The analysis of the symmetry between the effects that positive and aversive consequences have on behavior, and how aversive and appetitive stimuli are combined, have been central questions in the study of choice behavior in general (Bouzas, 1978; De Villiers, 1977; Deluty et al., 1983; Farley & Fantino, 1978; Rachlin & Herrnstein, 1969). In order of advancing this analysis in the temporal discounting area, it seems necessary to increase research on aversive consequences. Furthermore, considering the strong implications that the insensitivity to delayed aversive outcomes has on diverse applied research areas (Odum, Madden, & Bickel, 2002), the inequality in the attention given by researchers to the temporal discounting of aversive consequences may be understood by a lack of procedures that allow to readily study it.

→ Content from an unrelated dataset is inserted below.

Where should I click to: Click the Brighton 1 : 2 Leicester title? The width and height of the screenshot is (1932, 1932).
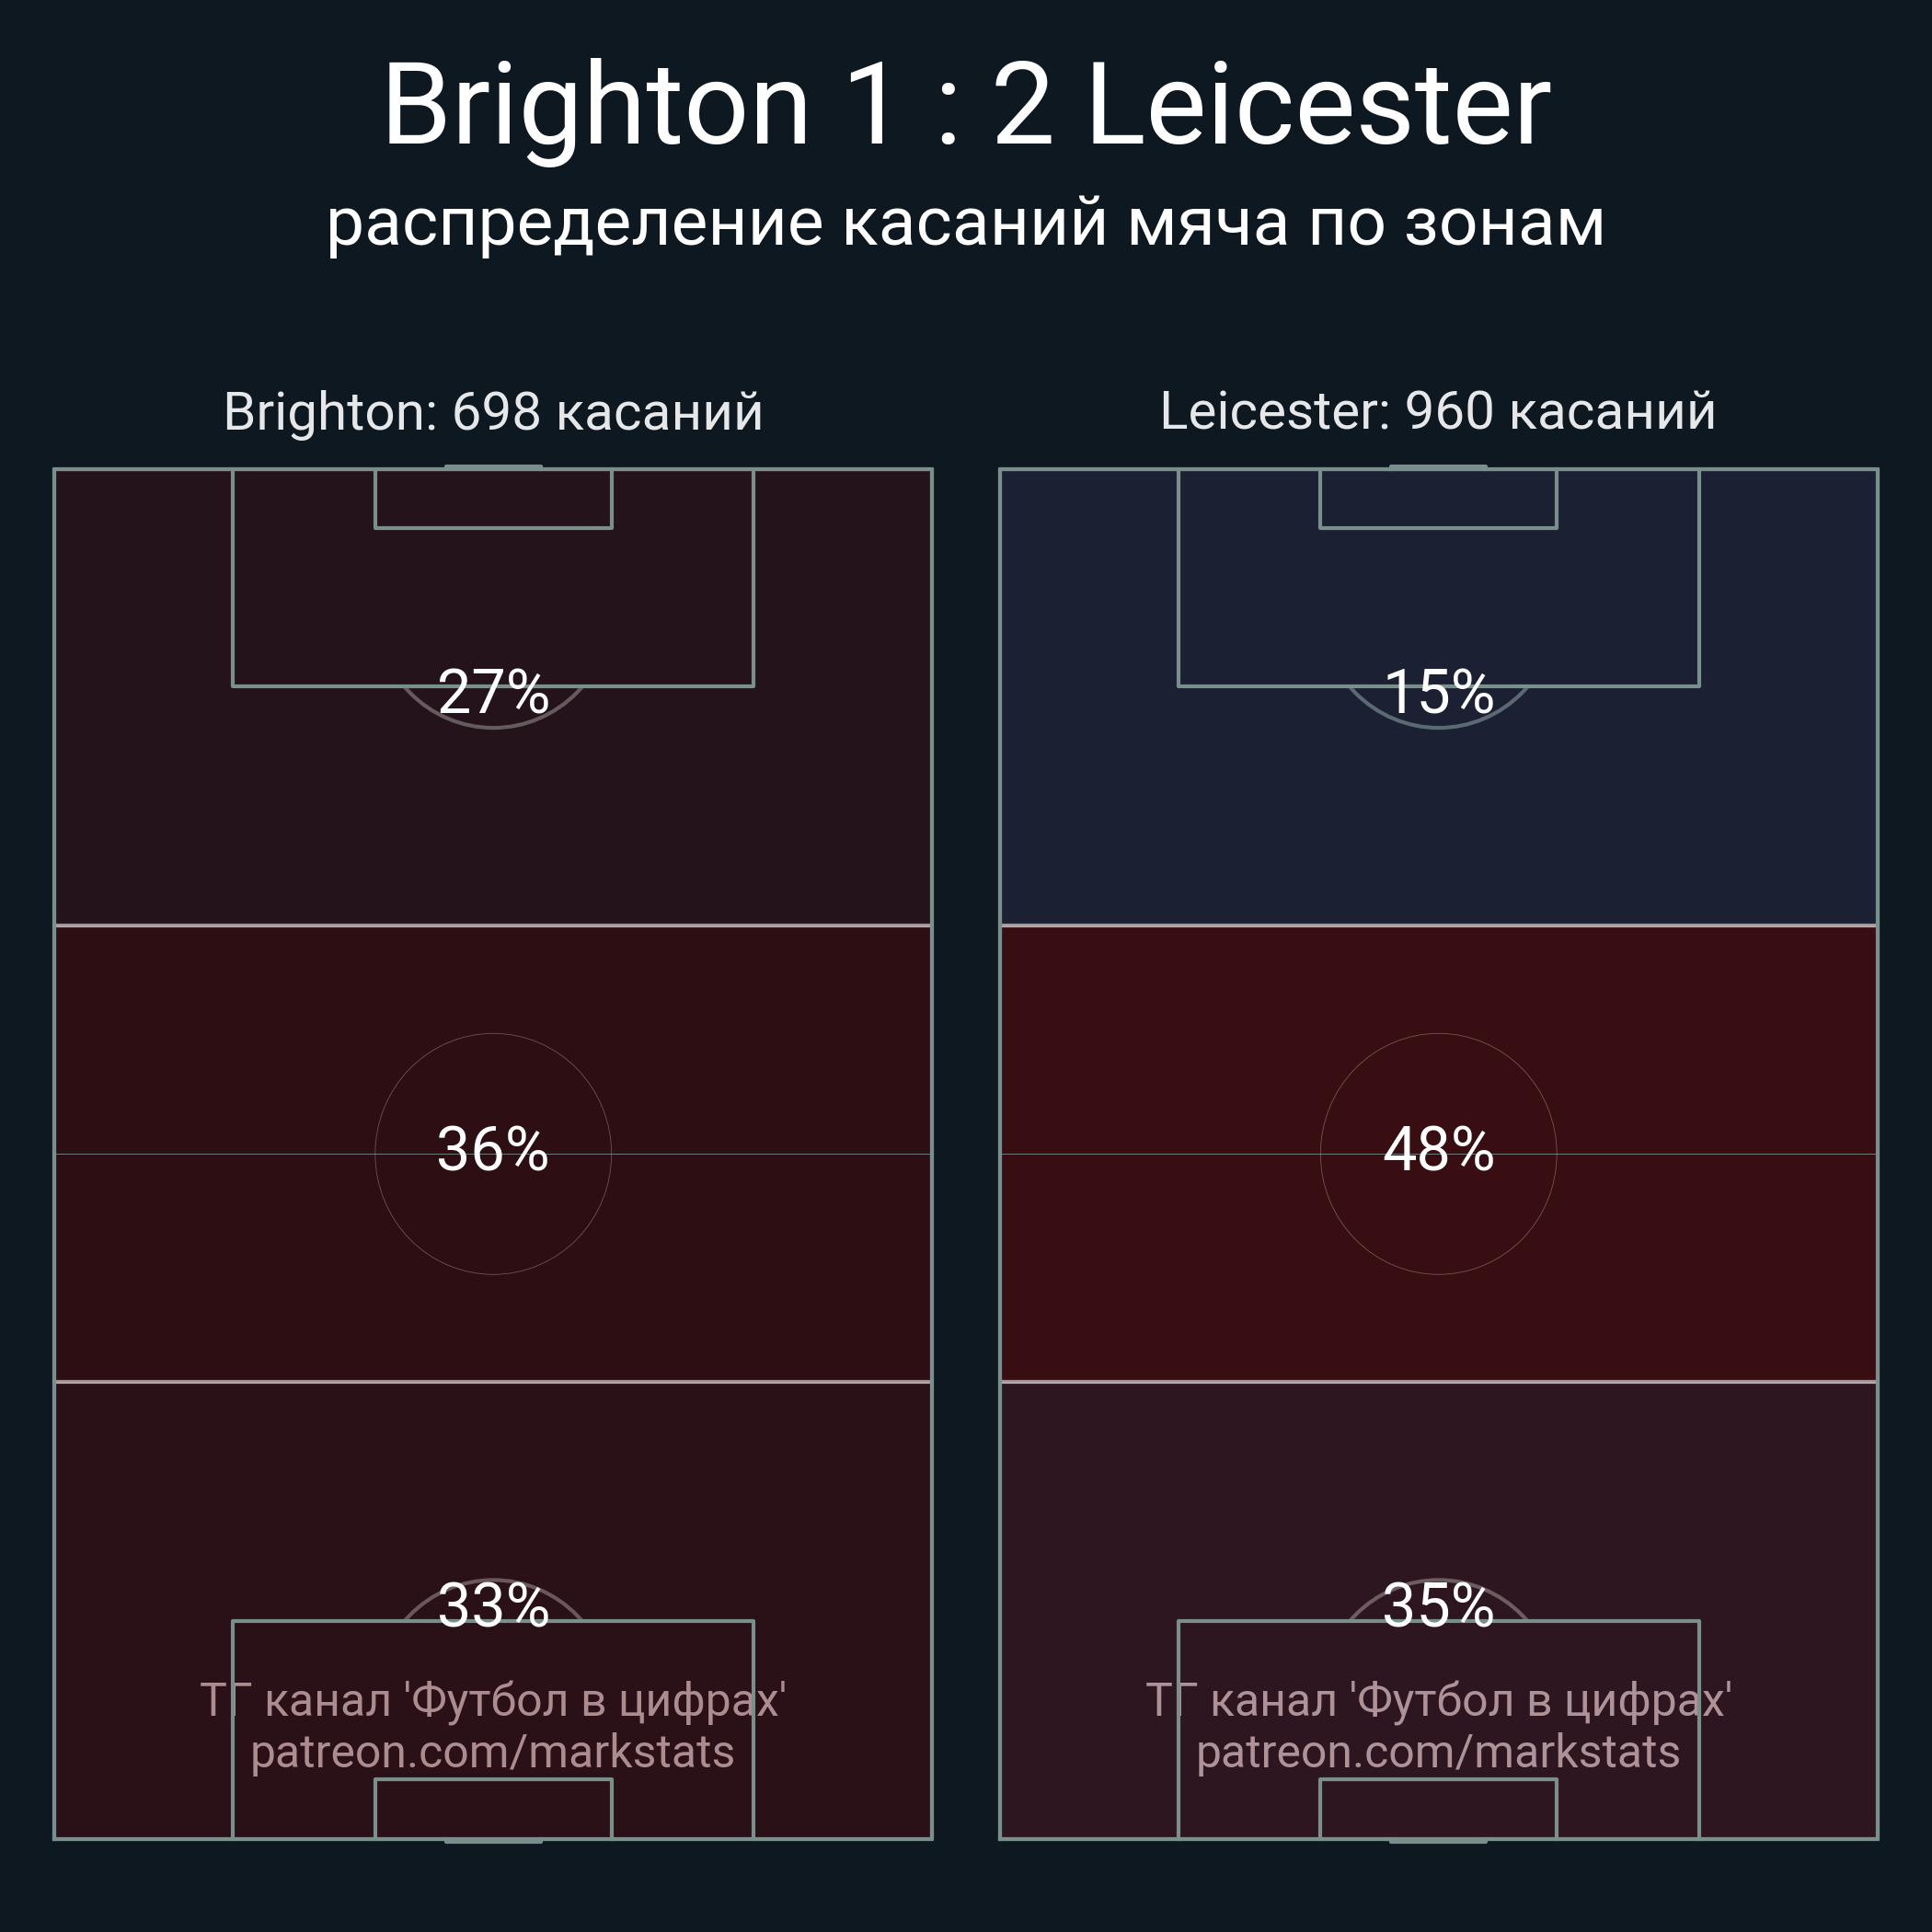[x=966, y=105]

The goal of this study was to gather evidence of the change in value of an aversive consequence as a function of the delay to its delivery. To accomplish it, we performed a modification of the procedure proposed by Evenden and Ryan (1996), which has been widely used in research on temporal discounting of positive reinforcers (Cardinal, Pennicott, Lakmali, Robbins, & Everitt, 2001; Cardinal, Robbins, & Everitt, 2000; Orsini et al., 2017; Winstanley, Theobald, Cardinal, & Robbins, 2004); in this procedure, animals are faced with a choice between a smaller-amount alternative and a larger-amount alternative, whose delay is increased within sessions. This last characteristic allows to obtain a discount function in a single session.
In the present study, subjects were given a choice between two alternatives associated with different amounts of reinforcement (one vs. four pellets), both delivered immediately. When subjects developed a preference for the larger-amount alternative, an aversive consequence was added to it, whose delay was increased within a session (0, 5, 10, 20, 40 s). We predicted a strong preference for the smaller reinforcer alternative at the beginning of the session, which would decrease as the delay to the aversive consequence associated with the choice of the larger reinforcer alternative was increased. In a subsequent condition, the order of presentation of delays was reversed (40, 20, 10, 5, 0 s), to control for possible short-term habituation to the shock.
Method
Subjects
Subjects were 10 male Wistar rats experimentally naïve, approximately 60 days old, obtained from the vivarium of the Institute of Cellular Physiology, Universidad Nacional Autónoma de México. After habituation to the conditions of the animal housing room, body weights were reduced to 85% by gradually reducing the food intake during 7 days. At the end of the sessions, rats had access to food for maintaining them at approximately 85% of their free-feeding weight, according to graphs obtained from the supplier. Each subject was individually housed, and water was available ad lib in the home cage. The experiment followed the official Mexican norm NOM-062-ZOO-1999 Technical Specification for Production, Use and Care of Laboratory Animals.
Apparatus
Five operant conditioning chambers (MED Associates, Inc., Model ENV 008-VP) served as the experimental spaces. Each operant chamber measured 30.5 cm (long) × 24.1 cm (wide) × 21.0 cm (tall), and was enclosed in a sound-attenuating cubicle (MED Associates, Inc., Model ENV-022 M). The floor was a stainless steel grid comprised of nineteen 0.48 cm diameter bars (MED Associates, Inc., Model ENV-005), which were connected to an Aversive stimulator (MED Associates, Inc., Model ENV-414S) that delivered scrambled aversive stimulation within the range 0–5 mA. Each chamber had two retractable response levers (MED Associates, Inc., Model ENV-112CM) located 10.5 cm. above the floor, in the front wall. Each lever was 4.8 cm. wide. The visual stimuli used were a 28-V, 100-mA house light (MED Associates, Inc., Model ENV-215 M), situated 1.3 cm below the top of the chamber, at the center of the back wall, and two triple stimulus displays, each of them situated 1.5 cm above each lever. Each triple stimulus display consisted of a bar of acrylic mounted on an aluminum bar with three apertures of 1 cm of diameter and separated by .6 cm, and it could project (from left to right) red, white, and blue light via ultrabrilliant LEDs. A 5.1 cm × 5.1 cm pellet receptacle (MED Associates, Inc., Model ENV-200R2M) was located in the center of the front wall, 2.5 cm above the floor, and received, according to the schedule, 45 mg food pellets (Bio-Serv, Product F0165) from a circular modular pellet dispenser (MED Associates, Inc., Model ENV-203 M). The presentation of stimuli and the collection of data were controlled by personal computers using the Medstate programming language (Med-PC-IV, MED Associates, Inc.).
Procedure
Habituation, magazine training, and lever response training.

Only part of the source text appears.